Given information

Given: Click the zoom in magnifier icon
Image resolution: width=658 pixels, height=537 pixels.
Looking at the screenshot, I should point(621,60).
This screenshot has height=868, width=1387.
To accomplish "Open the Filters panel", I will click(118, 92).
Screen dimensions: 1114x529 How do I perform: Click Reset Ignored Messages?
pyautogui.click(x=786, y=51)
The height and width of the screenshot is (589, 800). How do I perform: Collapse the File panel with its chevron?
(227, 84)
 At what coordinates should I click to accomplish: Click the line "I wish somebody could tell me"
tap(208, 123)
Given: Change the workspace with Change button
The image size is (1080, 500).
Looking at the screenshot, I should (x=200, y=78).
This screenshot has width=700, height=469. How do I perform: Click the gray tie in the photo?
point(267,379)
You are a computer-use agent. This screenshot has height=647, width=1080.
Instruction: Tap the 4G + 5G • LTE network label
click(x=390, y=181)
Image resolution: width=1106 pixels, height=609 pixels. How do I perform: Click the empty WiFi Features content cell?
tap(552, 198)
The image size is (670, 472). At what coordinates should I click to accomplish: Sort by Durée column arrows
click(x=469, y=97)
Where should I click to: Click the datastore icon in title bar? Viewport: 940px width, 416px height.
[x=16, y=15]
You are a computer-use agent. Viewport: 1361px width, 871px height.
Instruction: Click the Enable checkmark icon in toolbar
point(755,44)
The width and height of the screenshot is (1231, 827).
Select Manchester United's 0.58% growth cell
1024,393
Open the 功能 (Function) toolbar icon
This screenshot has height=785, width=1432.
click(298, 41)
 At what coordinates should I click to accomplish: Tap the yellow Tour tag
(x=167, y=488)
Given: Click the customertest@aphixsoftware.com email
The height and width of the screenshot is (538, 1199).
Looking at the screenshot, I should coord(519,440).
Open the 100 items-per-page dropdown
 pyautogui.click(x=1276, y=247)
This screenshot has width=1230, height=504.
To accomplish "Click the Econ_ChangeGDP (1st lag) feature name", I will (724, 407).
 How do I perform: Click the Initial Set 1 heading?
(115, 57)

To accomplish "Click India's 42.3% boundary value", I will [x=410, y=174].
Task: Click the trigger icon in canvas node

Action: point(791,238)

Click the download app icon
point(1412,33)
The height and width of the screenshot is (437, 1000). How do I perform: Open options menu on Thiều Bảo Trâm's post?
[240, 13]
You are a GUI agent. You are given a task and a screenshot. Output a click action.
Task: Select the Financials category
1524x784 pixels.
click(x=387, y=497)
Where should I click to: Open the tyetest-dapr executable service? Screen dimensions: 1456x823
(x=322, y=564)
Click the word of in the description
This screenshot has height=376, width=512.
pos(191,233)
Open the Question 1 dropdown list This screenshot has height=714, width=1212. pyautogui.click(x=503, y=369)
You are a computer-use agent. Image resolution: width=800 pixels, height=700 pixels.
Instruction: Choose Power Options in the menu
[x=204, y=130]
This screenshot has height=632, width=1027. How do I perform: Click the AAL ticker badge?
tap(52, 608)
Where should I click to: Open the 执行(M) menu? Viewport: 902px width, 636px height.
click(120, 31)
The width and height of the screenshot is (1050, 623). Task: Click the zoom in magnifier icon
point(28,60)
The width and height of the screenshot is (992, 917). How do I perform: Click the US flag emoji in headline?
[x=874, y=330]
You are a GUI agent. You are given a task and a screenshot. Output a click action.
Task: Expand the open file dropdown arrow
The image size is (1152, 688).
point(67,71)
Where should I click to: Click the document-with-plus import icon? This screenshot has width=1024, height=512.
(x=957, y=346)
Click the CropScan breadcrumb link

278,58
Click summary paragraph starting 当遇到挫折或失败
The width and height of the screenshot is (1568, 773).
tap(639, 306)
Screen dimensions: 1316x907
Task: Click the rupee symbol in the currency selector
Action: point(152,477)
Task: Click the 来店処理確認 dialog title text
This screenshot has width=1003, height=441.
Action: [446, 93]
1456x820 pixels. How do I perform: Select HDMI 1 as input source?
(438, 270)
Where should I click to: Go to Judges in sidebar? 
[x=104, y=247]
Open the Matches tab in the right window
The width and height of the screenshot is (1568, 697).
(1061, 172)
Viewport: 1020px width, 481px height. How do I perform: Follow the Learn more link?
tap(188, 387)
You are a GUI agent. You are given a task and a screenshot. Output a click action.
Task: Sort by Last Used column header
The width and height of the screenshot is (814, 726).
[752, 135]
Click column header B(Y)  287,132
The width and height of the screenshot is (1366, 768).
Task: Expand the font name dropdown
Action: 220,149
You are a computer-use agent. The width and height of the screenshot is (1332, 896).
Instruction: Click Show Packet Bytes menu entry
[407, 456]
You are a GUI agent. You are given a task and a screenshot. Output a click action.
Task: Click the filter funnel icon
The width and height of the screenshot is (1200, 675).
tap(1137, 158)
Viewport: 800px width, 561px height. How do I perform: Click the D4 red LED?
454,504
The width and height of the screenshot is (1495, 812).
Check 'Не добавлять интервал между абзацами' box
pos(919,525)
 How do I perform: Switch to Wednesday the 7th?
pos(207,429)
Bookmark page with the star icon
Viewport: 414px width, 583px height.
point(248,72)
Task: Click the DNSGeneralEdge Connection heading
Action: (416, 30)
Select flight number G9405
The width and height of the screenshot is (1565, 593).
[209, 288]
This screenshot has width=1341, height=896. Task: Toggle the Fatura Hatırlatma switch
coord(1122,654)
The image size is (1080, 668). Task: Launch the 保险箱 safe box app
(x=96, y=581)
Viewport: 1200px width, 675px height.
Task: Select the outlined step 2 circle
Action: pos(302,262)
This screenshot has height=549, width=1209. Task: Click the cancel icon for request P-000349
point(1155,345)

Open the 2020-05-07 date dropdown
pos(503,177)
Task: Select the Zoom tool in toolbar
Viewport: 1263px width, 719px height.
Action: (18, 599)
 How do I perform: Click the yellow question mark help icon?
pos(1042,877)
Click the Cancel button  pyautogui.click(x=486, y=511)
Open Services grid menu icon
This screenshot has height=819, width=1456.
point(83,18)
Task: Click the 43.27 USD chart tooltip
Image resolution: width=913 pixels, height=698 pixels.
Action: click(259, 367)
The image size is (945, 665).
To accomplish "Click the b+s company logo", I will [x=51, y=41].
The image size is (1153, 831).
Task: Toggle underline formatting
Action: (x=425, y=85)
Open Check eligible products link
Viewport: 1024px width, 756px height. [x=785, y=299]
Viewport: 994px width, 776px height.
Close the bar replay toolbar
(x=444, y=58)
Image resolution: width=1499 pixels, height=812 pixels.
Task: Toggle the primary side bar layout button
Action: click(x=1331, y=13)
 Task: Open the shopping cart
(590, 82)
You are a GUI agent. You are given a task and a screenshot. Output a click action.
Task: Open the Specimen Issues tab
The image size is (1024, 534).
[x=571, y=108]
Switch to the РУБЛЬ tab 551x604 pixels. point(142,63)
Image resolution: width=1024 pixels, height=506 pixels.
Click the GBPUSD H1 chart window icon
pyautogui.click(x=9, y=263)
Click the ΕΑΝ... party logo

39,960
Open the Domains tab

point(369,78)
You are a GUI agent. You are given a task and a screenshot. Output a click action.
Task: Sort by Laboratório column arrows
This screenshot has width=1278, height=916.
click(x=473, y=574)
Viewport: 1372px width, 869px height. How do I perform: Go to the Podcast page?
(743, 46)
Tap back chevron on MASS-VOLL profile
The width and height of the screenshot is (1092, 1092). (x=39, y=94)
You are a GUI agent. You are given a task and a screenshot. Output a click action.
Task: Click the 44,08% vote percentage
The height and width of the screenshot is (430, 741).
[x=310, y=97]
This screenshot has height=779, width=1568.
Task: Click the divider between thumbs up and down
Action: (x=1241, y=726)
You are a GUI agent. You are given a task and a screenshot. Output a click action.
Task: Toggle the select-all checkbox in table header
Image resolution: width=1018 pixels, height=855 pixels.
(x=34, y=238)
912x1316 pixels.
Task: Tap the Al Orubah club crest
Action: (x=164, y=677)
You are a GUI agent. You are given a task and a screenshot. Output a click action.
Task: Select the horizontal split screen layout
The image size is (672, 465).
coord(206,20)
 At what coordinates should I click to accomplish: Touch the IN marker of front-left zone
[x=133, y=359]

Short problem
Repeat the records above word for word, everything from the line containing "You are a computer-use agent. This" down to the line containing "tap(552, 198)", both ends included.

Task result
You are a computer-use agent. This screenshot has height=647, width=1080.
Instruction: Tap the 4G + 5G • LTE network label
click(x=390, y=181)
Image resolution: width=1106 pixels, height=609 pixels. How do I perform: Click the empty WiFi Features content cell?
tap(552, 198)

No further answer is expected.